Petunjuk 1:
Tentukan apakah setiap pernyataan berikut sesuai dengan cerita tentang hukuman merokok di pondok pesantren. Jawab ya atau tidak dan sertakan kutipan persis dari cerita yang menjadi penentunya. (a) Pada hari narator termenung, hujan turun dengan deras. (b) Narator dihakimi oleh para ustadz seorang diri. (c) Ketika peristiwa itu terjadi, narator sudah berusia dewasa.
Petunjuk 2:
Sebutkan semua frasa dalam cerita tentang hukuman merokok di pondok pesantren yang menggambarkan usia narator saat peristiwa itu terjadi.
Petunjuk 3:
Lanjutkan cerita tentang hukuman merokok di pondok pesantren mulai dari kalimat terakhirnya.

Teks Sumber:
--
“Aku Bersyukur Hal itu Pernah Terjadi”

Hari itu hujan mengguyur bumi pertiwi dengan sangat deras dihiasi tiupan angin yang agak kencang. Praktis suasana terasa sedikit dingin dan membuat aku malas untu beraktifitas. Dalam suasana seperti itu, akupun duduk termenung dan entah kenapa pikiranku berkelana ke masa lalu dan terdampar pada sebuah bayangan peristiwa yang cukup berkesan dalam hidupku. Sebuah peristiwa yang belakangan ini aku syukuri pernah aku alami kala itu. Kalau saja peristiwa itu tidak terjadi entah bagaimana kehidupanku saat ini.

Tentu kawan bertanya, sebanarnya peristiwa apa yang terlitas di benakku saat itu. Perisitiwa itu adalah kejadian di mana ketika itu aku dan beberapa kawanku dihakimi oleh beberapa orang ustadz karena perkara merokok yang sudah jelas-jelas dilarang keras dilakukan di lingkungan pondok pesantren tempat aku bersekolah ketika itu. Walaupun begini keadaanku kawan, setidaknya aku dulu pernah menjadi seorang santri di sebuah pondok pesantren.

Pada saat itu usiaku memang sangat muda dan boleh dikatakan berada pada fase kanak-kanak akhir atau remaja awal. Pada usia itu adalah wajar rasanya ketika kita ingin mencoba untuk melakukan sesuatu yang baru. Dan bodohnya aku waktu itu mencoba hal yang dilarang oleh aturan kehidupan di pondok pesantren. Sehingga hasilnya jadilah aku terdakwa di depan para ustadz yang sudah siap menjatuhkan beberapa hukuman kepada aku dan beberapa kawanku terkait pelanggaran yang kami lakukan.
--
(Baris data)
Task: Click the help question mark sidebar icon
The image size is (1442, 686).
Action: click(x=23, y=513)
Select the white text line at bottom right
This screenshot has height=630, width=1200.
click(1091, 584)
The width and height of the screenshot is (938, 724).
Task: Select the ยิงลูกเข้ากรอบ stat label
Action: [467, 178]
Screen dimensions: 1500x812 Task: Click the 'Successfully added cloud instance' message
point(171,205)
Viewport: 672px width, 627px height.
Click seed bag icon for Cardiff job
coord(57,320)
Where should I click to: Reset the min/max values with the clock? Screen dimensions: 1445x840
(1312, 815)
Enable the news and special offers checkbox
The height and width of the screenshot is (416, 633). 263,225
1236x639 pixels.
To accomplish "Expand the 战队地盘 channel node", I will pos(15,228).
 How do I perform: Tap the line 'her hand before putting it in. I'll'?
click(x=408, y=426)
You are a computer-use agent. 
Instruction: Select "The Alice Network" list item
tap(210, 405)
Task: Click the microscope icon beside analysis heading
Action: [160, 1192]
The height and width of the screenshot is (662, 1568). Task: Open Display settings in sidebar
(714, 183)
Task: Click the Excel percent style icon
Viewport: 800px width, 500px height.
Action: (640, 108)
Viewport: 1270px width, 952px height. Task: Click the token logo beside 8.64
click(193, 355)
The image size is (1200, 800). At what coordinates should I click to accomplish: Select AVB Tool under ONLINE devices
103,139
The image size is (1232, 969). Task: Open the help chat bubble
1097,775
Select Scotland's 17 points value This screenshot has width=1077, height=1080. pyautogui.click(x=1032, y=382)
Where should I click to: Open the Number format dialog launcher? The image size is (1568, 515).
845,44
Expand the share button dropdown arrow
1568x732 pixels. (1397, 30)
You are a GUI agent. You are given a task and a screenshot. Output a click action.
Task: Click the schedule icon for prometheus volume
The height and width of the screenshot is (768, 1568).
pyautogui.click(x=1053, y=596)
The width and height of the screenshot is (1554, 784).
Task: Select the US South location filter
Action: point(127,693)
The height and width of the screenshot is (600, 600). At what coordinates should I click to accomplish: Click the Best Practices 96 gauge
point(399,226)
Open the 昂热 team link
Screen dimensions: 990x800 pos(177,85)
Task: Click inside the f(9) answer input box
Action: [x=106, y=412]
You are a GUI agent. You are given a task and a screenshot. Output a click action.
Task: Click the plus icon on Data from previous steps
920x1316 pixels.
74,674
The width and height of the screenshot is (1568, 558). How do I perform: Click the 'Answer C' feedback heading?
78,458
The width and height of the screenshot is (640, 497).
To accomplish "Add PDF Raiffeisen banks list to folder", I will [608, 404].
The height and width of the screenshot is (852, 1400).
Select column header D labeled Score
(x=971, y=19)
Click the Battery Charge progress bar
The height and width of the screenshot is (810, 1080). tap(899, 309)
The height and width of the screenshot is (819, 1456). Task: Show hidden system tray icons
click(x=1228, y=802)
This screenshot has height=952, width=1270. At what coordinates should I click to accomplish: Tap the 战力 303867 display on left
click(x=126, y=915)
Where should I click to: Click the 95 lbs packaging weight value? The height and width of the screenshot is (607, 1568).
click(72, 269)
--
Jawaban 1:
(a) Ya: "Hari itu hujan mengguyur bumi pertiwi dengan sangat deras"
(b) Tidak: "aku dan beberapa kawanku dihakimi oleh beberapa orang ustadz"
(c) Tidak: "usiaku memang sangat muda"

Jawaban 2:
sangat muda
kanak-kanak akhir
remaja awal

Jawaban 3:
Masih segar dalam ingatanku, ketika itu aku dan beberapa temanku tengah mengikuti kegiatan belajar di kelas setelah shalat magrib. Tiba-tiba datang seorang teman memanggil aku dan beberapa kawanku yang lain. Setelah mendapat izin dari ustadz yang mengajar ketika itu, kami pun keluar dan segera menuju ke mesjid pondok pesantren. Di sana sudah berdiri beberapa orang ustadz yang sudah siap mencerca kami dengan beberapa pertanyaan tentunya dengan nada yang sangat keras layaknya orang yang sedang marah.


Baru saja kami sampai di hadapan para ustadz itu, setelah berbaris dengan rapi layaknya para tentara yang sudah siap menerima perintah dari sang komandan, langsung saja dua buah tamparan bolak balik dengan sebuah peci mendarat dengan indah di kedua belah pipi kami, para terdakwah. Ah, rasanya tamparan itu seperti ucapan selamat datang saja kepada kami para pelanggar aturan pesantren saat itu. Namun bagaimana pun itu, tetap saja adalah sebuah wujud kasih sayang dari seorang guru kepada muridnya agar para murid tahu dan tidak mengulangi kesalahannya.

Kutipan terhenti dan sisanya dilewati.